GOSICKs Ⅱ / 桜庭一樹

相変わらず安心して読めます。
今回の短編集はⅣとⅤの間に当たる夏休み期間。生徒達が皆バカンスに出た中学園に残った一弥とヴィクトリカの物語です。ただ、むしろ一弥がちょっと謎を持ち込んでヴィクトリカが解くという形なだけで、謎そのものは脇役キャラたちを中心とした話になっています。それでも一弥とヴィクトリカの微笑ましくってしょうがないやりとりは存分に楽しめるので構いませんけど。ヴィクトリカが態度は悪くても一弥には心を開いている様子が、構ってもらいたいけどうまく口に出せないワガママな子供みたいで愛らしいです。
大きな物語ではないし、人がざくざく死んだりするようなこともないので、読んでいてちょっとほっとする感じ。話がどうこうというだけでなく、子供向けの意識を持って書かれているんだろうなぁという優しいな雰囲気と、キャラクター達が変にゆがんでないことが要因かと思います。

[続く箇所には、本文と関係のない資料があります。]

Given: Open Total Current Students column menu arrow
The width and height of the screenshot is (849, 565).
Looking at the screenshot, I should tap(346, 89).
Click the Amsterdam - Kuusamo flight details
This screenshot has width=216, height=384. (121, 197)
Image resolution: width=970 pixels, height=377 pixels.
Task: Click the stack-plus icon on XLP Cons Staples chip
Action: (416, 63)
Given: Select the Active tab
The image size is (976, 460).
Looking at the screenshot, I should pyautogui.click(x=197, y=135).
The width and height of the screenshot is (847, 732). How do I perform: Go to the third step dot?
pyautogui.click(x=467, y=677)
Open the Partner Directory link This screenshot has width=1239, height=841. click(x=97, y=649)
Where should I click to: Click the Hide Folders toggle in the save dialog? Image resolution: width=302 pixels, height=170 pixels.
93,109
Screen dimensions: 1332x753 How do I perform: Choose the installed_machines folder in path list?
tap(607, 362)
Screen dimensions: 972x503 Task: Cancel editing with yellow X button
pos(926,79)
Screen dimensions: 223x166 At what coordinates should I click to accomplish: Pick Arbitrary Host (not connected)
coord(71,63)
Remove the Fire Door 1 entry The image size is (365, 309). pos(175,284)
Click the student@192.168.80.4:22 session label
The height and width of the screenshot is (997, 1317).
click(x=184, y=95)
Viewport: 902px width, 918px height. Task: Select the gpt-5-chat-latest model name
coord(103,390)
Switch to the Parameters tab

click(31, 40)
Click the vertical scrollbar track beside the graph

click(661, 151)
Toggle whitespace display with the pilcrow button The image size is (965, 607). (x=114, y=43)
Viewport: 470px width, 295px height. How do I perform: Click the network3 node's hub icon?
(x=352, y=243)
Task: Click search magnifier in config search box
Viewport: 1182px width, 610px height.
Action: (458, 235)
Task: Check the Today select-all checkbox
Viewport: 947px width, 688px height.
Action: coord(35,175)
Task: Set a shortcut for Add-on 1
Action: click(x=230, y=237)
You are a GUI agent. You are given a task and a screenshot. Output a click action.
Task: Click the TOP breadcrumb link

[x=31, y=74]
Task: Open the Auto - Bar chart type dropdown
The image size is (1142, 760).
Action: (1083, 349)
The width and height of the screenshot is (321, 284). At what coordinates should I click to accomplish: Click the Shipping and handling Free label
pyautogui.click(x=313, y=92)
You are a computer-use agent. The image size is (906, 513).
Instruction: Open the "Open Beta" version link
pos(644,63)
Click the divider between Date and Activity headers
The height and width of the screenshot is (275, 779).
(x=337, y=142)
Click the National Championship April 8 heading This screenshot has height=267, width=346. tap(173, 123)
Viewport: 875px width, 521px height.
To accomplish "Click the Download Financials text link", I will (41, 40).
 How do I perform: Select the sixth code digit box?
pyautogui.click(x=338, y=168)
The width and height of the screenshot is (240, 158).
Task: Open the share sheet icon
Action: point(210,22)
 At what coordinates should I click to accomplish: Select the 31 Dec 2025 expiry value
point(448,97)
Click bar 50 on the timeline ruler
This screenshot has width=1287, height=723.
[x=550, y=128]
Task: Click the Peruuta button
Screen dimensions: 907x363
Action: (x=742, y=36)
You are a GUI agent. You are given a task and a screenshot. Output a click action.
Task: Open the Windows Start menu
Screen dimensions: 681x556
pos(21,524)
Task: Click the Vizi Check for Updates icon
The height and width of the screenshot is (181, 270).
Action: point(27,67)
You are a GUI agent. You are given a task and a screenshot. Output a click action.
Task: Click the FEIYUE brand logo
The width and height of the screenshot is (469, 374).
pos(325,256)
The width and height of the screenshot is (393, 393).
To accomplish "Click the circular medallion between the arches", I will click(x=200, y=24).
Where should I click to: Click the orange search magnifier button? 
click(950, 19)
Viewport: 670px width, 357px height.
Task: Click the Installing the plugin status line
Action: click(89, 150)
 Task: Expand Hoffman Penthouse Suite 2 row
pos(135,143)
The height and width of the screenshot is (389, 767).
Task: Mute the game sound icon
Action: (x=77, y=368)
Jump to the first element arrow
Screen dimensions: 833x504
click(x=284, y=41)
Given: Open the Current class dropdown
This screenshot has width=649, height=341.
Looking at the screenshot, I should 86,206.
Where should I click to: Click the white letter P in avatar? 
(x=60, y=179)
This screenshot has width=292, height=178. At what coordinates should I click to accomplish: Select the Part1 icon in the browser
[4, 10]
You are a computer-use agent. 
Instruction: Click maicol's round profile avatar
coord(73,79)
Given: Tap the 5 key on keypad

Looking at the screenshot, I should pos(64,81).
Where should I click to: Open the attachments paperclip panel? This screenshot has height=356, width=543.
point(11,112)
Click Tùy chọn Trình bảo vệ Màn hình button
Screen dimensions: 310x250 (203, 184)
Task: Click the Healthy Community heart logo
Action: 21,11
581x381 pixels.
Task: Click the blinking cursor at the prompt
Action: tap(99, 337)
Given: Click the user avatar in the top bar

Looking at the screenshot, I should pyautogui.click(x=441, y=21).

ただ、この短編の話というのはあと一歩でとんでもない話になるような気がしてなりません。寮母さんの話はともかく、アブリルの話はよく考えると洒落にならないし、瑠璃の話はブラコンとロリコンの話にも見えるし、グレヴィールの話だってちょっと間違えば不倫になりそう。そして瑠璃の話での瑠璃のツンデレな手紙に笑いました。こういう子供向けの空気をかもし出しながらなにかちょっとズレてる部分は意図的なんでしょうか。
ヴィクトリカと一弥の関係に和んだ後で、確実に迫ってくる歴史の波が本編の方でこの二人にどう降りかかるかに、ちょっと心配つつ期待しています。